— Start of Given entries —

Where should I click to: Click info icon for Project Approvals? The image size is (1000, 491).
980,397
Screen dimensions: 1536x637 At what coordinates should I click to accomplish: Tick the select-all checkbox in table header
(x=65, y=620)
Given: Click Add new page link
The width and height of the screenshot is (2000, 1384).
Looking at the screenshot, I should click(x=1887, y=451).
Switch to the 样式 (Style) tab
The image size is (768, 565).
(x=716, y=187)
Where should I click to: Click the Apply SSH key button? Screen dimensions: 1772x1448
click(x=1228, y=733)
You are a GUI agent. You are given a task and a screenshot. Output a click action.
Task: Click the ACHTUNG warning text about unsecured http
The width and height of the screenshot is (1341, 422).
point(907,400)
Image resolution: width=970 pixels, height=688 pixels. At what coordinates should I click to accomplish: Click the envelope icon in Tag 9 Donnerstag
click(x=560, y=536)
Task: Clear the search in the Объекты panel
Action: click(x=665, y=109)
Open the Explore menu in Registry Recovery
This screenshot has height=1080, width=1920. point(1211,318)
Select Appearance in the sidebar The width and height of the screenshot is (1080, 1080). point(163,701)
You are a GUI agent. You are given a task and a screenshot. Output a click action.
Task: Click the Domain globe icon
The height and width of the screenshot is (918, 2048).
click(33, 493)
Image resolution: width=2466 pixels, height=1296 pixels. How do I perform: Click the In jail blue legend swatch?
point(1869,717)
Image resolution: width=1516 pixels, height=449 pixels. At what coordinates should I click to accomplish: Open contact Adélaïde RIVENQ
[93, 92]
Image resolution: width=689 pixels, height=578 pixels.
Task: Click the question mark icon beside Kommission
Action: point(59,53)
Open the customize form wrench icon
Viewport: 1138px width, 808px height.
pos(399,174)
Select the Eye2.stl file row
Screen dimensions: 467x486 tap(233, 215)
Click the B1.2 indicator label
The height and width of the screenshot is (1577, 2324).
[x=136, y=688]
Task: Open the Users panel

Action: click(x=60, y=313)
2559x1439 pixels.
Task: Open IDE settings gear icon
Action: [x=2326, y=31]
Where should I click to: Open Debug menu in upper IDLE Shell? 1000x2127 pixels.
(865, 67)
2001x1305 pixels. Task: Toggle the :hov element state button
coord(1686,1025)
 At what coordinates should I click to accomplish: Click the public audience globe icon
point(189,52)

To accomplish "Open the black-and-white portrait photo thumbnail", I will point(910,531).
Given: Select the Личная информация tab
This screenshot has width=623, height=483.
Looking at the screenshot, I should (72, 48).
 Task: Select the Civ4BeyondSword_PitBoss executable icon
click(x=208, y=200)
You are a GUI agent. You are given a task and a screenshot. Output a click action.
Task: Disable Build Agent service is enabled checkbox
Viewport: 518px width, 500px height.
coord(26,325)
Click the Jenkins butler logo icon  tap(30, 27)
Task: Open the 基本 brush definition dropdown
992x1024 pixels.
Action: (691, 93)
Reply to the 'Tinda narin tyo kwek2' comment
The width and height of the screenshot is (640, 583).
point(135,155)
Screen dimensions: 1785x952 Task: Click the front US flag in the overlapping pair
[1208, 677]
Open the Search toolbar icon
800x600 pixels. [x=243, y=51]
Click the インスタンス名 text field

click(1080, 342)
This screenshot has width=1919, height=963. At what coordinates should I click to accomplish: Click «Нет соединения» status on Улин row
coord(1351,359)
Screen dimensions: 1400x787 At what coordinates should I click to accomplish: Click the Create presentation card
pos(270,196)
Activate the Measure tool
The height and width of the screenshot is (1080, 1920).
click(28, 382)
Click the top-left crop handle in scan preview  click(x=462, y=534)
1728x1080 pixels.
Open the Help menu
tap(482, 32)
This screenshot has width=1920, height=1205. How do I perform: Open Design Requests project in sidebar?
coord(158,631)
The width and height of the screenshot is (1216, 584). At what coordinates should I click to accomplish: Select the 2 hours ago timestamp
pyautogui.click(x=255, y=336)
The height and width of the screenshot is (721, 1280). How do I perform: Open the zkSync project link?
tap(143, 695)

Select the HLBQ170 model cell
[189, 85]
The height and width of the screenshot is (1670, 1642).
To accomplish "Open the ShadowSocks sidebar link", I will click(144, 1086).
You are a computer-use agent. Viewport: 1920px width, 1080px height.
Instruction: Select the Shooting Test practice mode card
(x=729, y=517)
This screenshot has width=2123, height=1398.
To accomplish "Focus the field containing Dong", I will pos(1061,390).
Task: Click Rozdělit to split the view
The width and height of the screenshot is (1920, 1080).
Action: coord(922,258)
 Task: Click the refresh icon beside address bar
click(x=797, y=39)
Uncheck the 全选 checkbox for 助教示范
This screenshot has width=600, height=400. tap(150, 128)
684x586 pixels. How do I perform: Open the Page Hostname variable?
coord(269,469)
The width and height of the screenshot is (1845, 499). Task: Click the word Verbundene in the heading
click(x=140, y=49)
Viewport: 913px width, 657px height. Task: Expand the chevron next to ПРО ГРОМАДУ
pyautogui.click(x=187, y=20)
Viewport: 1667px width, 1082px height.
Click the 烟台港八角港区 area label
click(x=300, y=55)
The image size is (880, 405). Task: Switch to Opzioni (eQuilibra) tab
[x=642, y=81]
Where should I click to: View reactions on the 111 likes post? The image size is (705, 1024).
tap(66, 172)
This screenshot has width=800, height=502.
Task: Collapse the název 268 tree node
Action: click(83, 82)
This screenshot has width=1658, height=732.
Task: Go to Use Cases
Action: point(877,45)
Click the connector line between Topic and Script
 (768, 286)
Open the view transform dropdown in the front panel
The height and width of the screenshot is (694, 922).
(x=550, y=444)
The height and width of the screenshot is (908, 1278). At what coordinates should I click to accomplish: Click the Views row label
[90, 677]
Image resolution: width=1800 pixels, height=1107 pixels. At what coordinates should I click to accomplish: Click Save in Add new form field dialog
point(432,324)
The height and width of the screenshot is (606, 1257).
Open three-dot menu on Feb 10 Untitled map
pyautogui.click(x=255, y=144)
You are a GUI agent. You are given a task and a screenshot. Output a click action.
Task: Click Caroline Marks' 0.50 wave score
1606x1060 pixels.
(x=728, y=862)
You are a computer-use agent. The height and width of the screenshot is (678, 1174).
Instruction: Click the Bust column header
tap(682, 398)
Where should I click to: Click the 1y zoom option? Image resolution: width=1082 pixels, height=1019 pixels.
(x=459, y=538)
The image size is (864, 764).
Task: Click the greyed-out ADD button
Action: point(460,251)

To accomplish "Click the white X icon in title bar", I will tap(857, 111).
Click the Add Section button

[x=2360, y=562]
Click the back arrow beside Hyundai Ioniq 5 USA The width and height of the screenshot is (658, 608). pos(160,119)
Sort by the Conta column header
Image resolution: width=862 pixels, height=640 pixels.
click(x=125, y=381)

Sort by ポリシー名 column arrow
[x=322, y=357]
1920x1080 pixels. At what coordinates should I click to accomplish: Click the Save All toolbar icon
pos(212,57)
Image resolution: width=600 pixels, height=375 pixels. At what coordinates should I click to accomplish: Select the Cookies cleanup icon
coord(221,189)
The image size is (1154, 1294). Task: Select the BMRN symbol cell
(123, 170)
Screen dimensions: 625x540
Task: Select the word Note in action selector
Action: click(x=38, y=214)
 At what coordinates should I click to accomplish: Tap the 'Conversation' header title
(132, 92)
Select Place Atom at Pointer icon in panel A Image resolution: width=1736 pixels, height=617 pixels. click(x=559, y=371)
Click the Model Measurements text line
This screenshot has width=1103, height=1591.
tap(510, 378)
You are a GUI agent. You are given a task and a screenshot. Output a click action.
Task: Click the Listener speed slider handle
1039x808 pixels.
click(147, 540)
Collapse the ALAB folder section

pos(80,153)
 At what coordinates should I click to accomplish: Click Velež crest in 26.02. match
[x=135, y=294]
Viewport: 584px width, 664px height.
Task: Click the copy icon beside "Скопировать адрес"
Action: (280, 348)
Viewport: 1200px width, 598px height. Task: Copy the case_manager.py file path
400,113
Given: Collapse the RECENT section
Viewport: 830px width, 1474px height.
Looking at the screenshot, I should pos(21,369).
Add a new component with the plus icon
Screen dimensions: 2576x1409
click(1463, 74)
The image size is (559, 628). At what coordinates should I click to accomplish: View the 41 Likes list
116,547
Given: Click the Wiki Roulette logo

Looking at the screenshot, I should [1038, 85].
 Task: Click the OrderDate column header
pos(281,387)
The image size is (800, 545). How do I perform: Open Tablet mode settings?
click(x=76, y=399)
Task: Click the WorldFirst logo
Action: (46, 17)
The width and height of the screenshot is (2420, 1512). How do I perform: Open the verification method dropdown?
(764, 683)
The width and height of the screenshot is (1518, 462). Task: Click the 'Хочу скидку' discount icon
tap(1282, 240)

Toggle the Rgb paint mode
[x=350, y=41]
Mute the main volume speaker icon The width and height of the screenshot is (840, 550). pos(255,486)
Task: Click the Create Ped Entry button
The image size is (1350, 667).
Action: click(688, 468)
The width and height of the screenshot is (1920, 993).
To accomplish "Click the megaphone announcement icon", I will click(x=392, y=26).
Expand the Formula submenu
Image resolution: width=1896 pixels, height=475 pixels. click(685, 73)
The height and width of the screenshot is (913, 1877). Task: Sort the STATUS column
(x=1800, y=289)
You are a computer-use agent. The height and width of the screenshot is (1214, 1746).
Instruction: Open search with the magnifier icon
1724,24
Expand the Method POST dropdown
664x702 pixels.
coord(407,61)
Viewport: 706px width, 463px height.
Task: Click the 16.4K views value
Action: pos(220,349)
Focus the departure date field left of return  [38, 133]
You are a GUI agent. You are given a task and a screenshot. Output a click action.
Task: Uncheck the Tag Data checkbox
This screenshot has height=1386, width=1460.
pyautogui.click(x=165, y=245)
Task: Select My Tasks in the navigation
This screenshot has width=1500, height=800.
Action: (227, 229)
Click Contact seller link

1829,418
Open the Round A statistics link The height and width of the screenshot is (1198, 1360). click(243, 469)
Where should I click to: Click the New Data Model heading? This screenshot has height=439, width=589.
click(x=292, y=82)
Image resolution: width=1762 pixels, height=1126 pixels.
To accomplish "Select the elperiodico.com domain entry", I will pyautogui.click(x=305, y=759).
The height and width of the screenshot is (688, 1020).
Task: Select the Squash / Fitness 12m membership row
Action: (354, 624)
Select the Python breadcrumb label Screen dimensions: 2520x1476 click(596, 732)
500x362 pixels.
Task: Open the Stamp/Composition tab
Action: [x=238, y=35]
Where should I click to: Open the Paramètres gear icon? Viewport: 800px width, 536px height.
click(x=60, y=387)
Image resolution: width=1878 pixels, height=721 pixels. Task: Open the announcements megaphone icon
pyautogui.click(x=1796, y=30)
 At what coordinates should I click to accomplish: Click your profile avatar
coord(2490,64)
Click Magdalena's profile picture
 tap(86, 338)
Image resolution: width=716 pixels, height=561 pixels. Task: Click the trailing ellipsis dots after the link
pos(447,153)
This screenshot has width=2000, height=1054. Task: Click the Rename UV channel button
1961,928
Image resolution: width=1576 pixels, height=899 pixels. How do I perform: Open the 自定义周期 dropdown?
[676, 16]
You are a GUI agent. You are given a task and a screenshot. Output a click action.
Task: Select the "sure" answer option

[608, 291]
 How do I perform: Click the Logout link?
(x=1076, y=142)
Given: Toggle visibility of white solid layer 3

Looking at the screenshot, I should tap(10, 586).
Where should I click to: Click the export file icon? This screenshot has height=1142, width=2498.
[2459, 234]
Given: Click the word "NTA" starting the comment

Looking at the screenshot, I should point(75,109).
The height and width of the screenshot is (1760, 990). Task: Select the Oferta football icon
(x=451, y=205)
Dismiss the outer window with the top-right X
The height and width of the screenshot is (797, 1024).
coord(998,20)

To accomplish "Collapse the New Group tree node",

— End of Given entries —

Exercise objective - Retype the lines of the listing starting at the line containing "Where should I click to: Click the New" and ending at the line containing "(x=1076, y=142)", without changing anything.

Task output -
Where should I click to: Click the New Data Model heading? This screenshot has height=439, width=589.
click(x=292, y=82)
Image resolution: width=1762 pixels, height=1126 pixels.
To accomplish "Select the elperiodico.com domain entry", I will pyautogui.click(x=305, y=759).
The height and width of the screenshot is (688, 1020).
Task: Select the Squash / Fitness 12m membership row
Action: (354, 624)
Select the Python breadcrumb label Screen dimensions: 2520x1476 click(596, 732)
500x362 pixels.
Task: Open the Stamp/Composition tab
Action: [x=238, y=35]
Where should I click to: Open the Paramètres gear icon? Viewport: 800px width, 536px height.
click(x=60, y=387)
Image resolution: width=1878 pixels, height=721 pixels. Task: Open the announcements megaphone icon
pyautogui.click(x=1796, y=30)
 At what coordinates should I click to accomplish: Click your profile avatar
coord(2490,64)
Click Magdalena's profile picture
 tap(86, 338)
Image resolution: width=716 pixels, height=561 pixels. Task: Click the trailing ellipsis dots after the link
pos(447,153)
This screenshot has width=2000, height=1054. Task: Click the Rename UV channel button
1961,928
Image resolution: width=1576 pixels, height=899 pixels. How do I perform: Open the 自定义周期 dropdown?
[676, 16]
You are a GUI agent. You are given a task and a screenshot. Output a click action.
Task: Select the "sure" answer option

[608, 291]
 How do I perform: Click the Logout link?
(x=1076, y=142)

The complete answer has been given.